Meier's quote was referring to Hansen's model from 1980. I can't imagine why a climate model that is 28 years old would be out of date . . . hmmm.

Also, Hansen had three scenarios. The one that you refer too was the, for lack of a better word, "catastrophic" scenario (no volcanic eruptions to introduce a cooling effect, which we had with Mt Pinatubo starting in the early 90's). His middle scenario is actually the one that most closely reflects the current trend line. He did pretty damn good for the paper that was published in 1988.

Here's the link to the abstract and the PDF for the full paper is located therein.

"Dead wrong" is as far from accurate as you can get ;-)
Thanks, Andy. I had read that. The A scenario is if trace gasses increase at the same rate as they had done in the 60s and 70s. Scenario B was if the rate of increase of the gasses decreased but still increased and Scenarion C was if the trace gasses decreased. Obviously CO2 et al has continued to increase but even Scenario C is higher than reality. I's sticking with dead wrong.
Yes, stick your fingers in your ears and sing "la, la, la".
Sadly, Andy, I think the same about you. What, if anything, could happen between now and 2013 which would cause you to doubt the theory of anthropogenic global warming? Is there anything?
First here is the graph from Hansen's 1988 paper.

Large enough for anyone to read. What about Scenario C could possibly be higher than reality. I don't know the source of your graph, but I'll suggest to you that if you are going to call Hansen's predictions dead wrong that you don't use anything but the one from his paper as evidence. If you do, then you have no credibility.

Therefore, when you look at the graph and I ask you which scenario most closely matches the current global temperature trend line. What is your answer? If I believe that you haven't looked at it, then I get to accuse you of sticking your fingers in your ears because you apparently don't want to see the evidence.

If you don't see that scenario B is the closest one to the current trend line of global temperatures, then you are unable to read a graph.

To answer your question, not much CAN happen between now and 2013 to change the trend line, but global temps would have to go down every year from now until then to make an impact on the trend that has been happening since we've been keeping these records. So IF they do go down every year until then, I'll re-evaluate my position.
Good to hear that at least something could chage your mind.
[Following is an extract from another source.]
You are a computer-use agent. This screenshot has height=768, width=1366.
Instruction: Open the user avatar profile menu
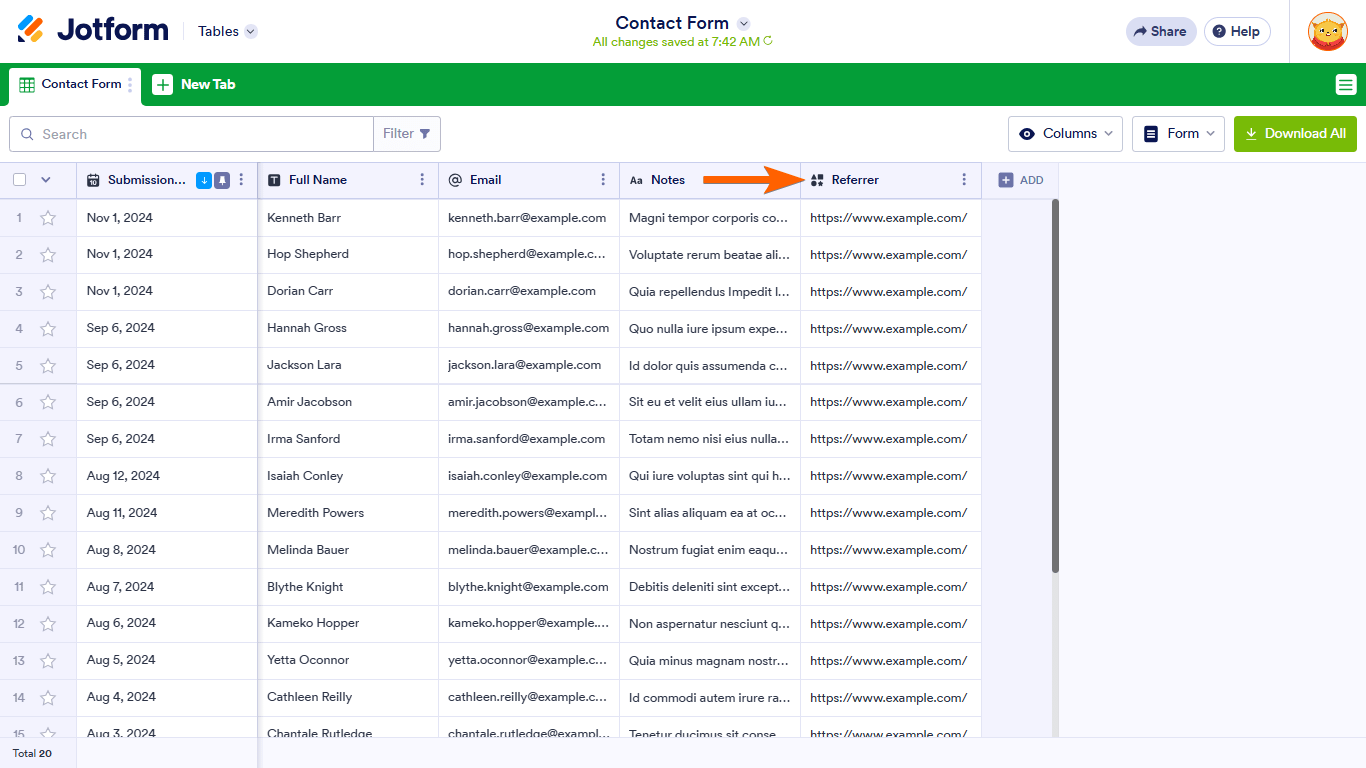coord(1327,31)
You do know that Hansen has revised his predictions since the 80s? I'll take a second look but nothing, not any of the lines had the temperatures flat for a near decade in the early new millenium before a sudden steep decline. If you can see one in Figure 3 in the paper you, eventually, linked to, I worry that you can't read a graph.
Just to be clear the 1980 model essentially said that the northern and southern hemispheres would warm equally. That model is no longer relevant because the antarctic is acting more like it's own ecosystem. Anyway, I'm still confused by the graph you have in the post and it's source. It has little to do with the 1980 model.

Even if, as you claim, that the temps of the new millennium were "flat" with a "sharp decline", you will need several years of that to start to reverse the current trend.
I see the source of your confusion. You're going with land station reporting, which is unreliable fro several reasons. I go with the two satellite Earth temperature services UAH and RSS. I thought we had agreed to use RSS. According to these reliable temperature measurements the trend line is down, as the graph shows. Not one of Hansen's predictions showed a big downward trend in 2007-2008. Not one.
Yeah, somehow I knew it would come back to the data which you don't trust.
Two men say they're Jesus, one of them must be wrong.